A contempler : tapisserie de 103 mètres de longueur pour 4.5 mètres de hauteur. A prévoir un salon de 1200 m² pour couvrir tous les murs. A budgéter : qui dit trésor national et chef d’oeuvre du génie créateur humain dit main au portefeuille, voir au compte en banque caché aux Îles Cayman ou en Suisse. A féliciter : les lissières qui ont tissé sur des métiers de lice ce décor de théâtre géant. Bref, j’ai vu un trésor de l’art médiéval, exposé dans une galerie du château d’Angers.
L’Apocalypse. S’appuyant sur les écrits de l’Apocalypse selon Saint-Jean – derniers écrits du Nouveau Testament – cette tapisserie présente 70 tableaux des épisodes bibliques. Véritable trésor de l’iconographie religieuse et médiévale, la tapisserie reflète alors aussi bien le religieux, que le contexte politico-social de l’époque où elle a été réalisée. En effet, elle a été exécutée au XIVe siècle par Nicolas Bataille à Paris sur commande du duc d’Anjou, Louis Ier. De cette époque tortueuse, en pleine fin de la Guerre de Cent Ans, les préoccupations étaient tournées vers le bien et le mal, vers la vie et la mort, vers la survie et le trépas. Ainsi en pleine réflexion sur les péchés des hommes, les tentations, les bienfaits des actions désintéressées, le clergé a une certaine emprise sur les réflexions de la population de l’époque. Ici, au travers de cette iconographie, se réfléchit, se montre, se met en scène, toute la société médiévale de la fin du Moyen-âge. Entre dragon, sauterelles de l’Apocalypse, Anges, épées, feu et autres sortilèges, la lecture ne cesse de s’alimenter des plus mythiques contes médiévaux de l’époque. A cette même époque, on peint dans les églises et autres chapelles le fameux « dict des trois morts et des trois vifs », véritable réflexion visuelle sur la lutte manichéenne entre le Bien et le Mal, où trois squelettes font la morale sur trois jeunes aristocrates et leurs futilités de chasse et de loisirs. Sauver son âme, bien se comporter, dans les règles et les codes de cette société moyenâgeuse, tel est le principe même de cette tenture. Entre combat d’un dragon à 7 têtes, sauterelles mi-femme mi-cheval dotées d’une queue de scorpion, entre destruction des végétaux et l’apparition des cavaliers de l’apocalypse, le discours, vous l’aurez-compris, est empreint d’épisodes malheureux, destructeurs, mais qui à la fin, ont toujours un dénouement positif.

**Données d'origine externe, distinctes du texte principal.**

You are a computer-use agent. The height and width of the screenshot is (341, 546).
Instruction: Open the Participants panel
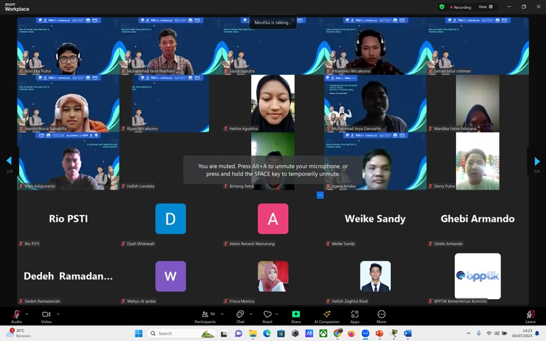(x=205, y=315)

Symbolique. Cette tenture est mille fois symbolique. Entre faits politiques, guerre et religieux, des objets cachent et illustrent des faits. L’agneau présent sur plusieurs scènes n’est autre que l’agnus dei, autrement dit le Christ magnifié sous la forme d’un agneau pascal. Les cavaliers ne font référence en réalité qu’à l’ennemi anglais de l’époque : le prince noir, Edouard de Woodstock, fils d’Edouard III roi d’Angleterre. Dissimilée tout le long de la lecture des 6 pièces représentant les 70 tableaux de tissus, la gestuelle est fort intéressante. Tantôt en sanglots, tantôt en affrontement, tantôt en discussion, tantôt en persuasion, les gestes sont à lire en parallèle de l’iconographie.

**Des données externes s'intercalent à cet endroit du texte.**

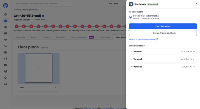Open the settings gear sidebar icon
Viewport: 200px width, 109px height.
click(5, 78)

Historiquement parlant. Après la Révolution française, cette tenture de l’Apocalypse, comparable aux tentures de la Dame à la Licorne par exemple, a été sauvée par l’évêque d’Angers qui la racheta pour la modique somme de 300 francs. Il entreprit même de la restaurer après cette acquisition. Dorénavant, elle est présente au plein cœur du château d’Angers où les visiteurs s’empressent aux portes de l’édifice pour comprendre et contempler cette merveille médiévale.
Johnatan Savarit
+ d’infos : http://angers.monuments-nationaux.fr/
C’est superbe, j’ai adoré!!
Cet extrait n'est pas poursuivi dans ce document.